Our final stop for the day was to be Parque Nacional Soberania. Said to be one of the most accessible rainforests, it spans from Limón on Lago Gatún to beyond Paraíso. After spending hours in the heat, with temperatures ranging in the high 80s and humidity running around 90%, Ron suggested to Oscar that we don’t do an overly energetic walking trail, but a mild one would be fine. Oscar A.) misunderstood (doubtful), B.) felt protective of us after taking inventory of our weariness (possible), or C.) wanted to get home fast and early for a siesta (probable).

He took us to a short trail that led to a waterfall. Along the trail, not much more than a path, we passed a wooden bridge that had been washed out by rain produced flooding, causing it to collapse. A short distance later, we reached the waterfall Oscar wanted us to see. Honestly, our rain shower faucet head in our Budapest bathroom has more power than this waterfall. I could pour a bottle of sparkling water with more gusto. Come to think of it, I personally have had greater gushers than this. Yet, for the umpteenth time, Oscar asked if we were enjoying ourselves. It would be lie to say no. His humor and volunteering the answers to so many of our questions before we had the opportunity to ask them, made the time with him enjoyable. The cynic in me knew these enjoyment questions were related to the tip at the end. 

During our ride, I mentioned to Oscar how appalled I was at the prices of groceries at the supermarket. He explained that there are not many local markets where people sell their goods. The one that does exist in the capital is the only ‘farmer’s market’ that he knows about. However, from where we are staying, it would cost us a taxi fare or hours on the bus to get to it. It is not central and there are no direct bus routes. 

Supermarkets are for those who don’t have a car or who don’t want to or don’t have the time to take buses to get to this farmer’s market. This is a major cultural difference I didn’t expect, but we heard it is different in the smaller cities. Oscar did stop at a fruit and vegetable store run by an older Asian couple. It was about 30 minutes from the city with no bus stops anywhere close. We bought enough fresh fruit and veggies for a few days and paid $12 for the lot. At the supermarket, this would have paid for 3 heads of Iceberg lettuce.

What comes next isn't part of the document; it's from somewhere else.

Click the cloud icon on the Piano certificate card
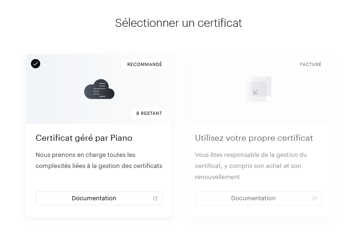This screenshot has width=364, height=239. coord(99,89)
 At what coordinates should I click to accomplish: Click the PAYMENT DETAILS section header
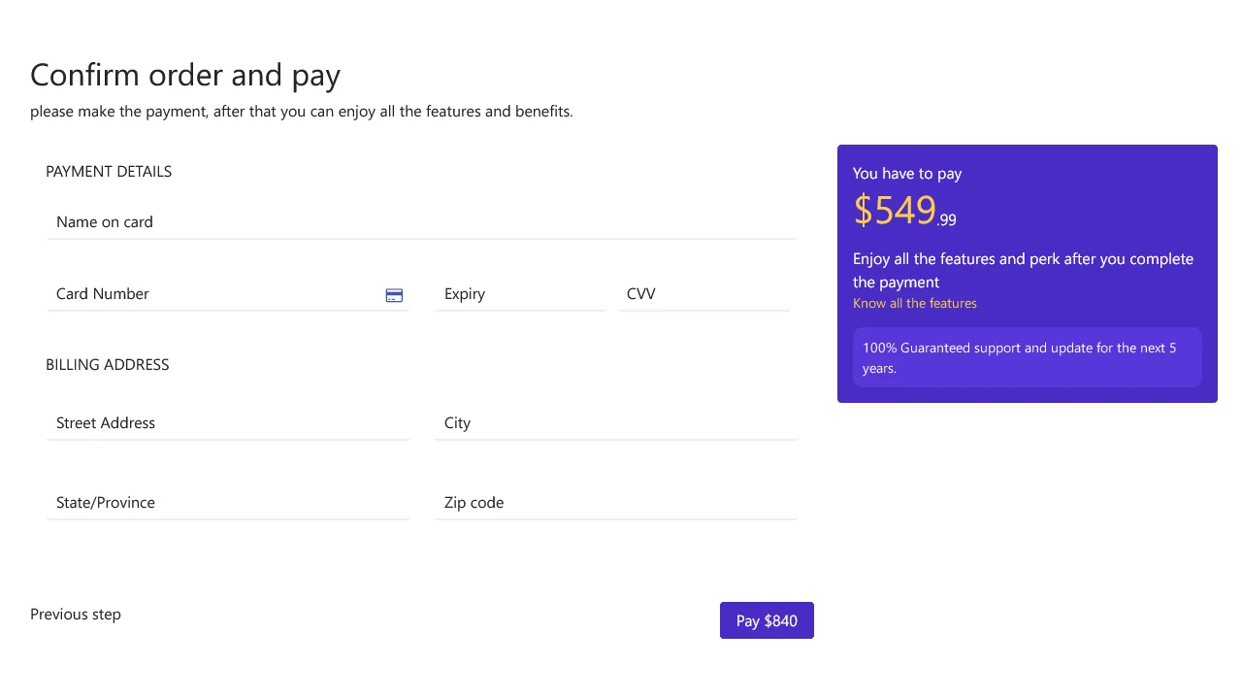pyautogui.click(x=109, y=171)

Returning home, the skies opened with the torrential rains once again. Oscar was kind enough to drop us off right at our door. Thinking the $220 fee for his services should cover the day, which really ended 2 hours shorter than anticipated, I chalked it up to our less than enthusiastic desire to hike the trails in the park. Oscar did get a Christmas tip. We did have a good time and he will go on my recommendation list.

After a short break, we went walking the neighborhood in a different direction. Oscar had said there were a number of restaurants on a street that starts one block from us. After recommending a particular restaurant, three minutes after we were out of the car, we had forgotten it. We walked the mile long length of the street checking each eatery, but nothing rang a bell. I have Oscar’s e-mail. Maybe I will drop him a line.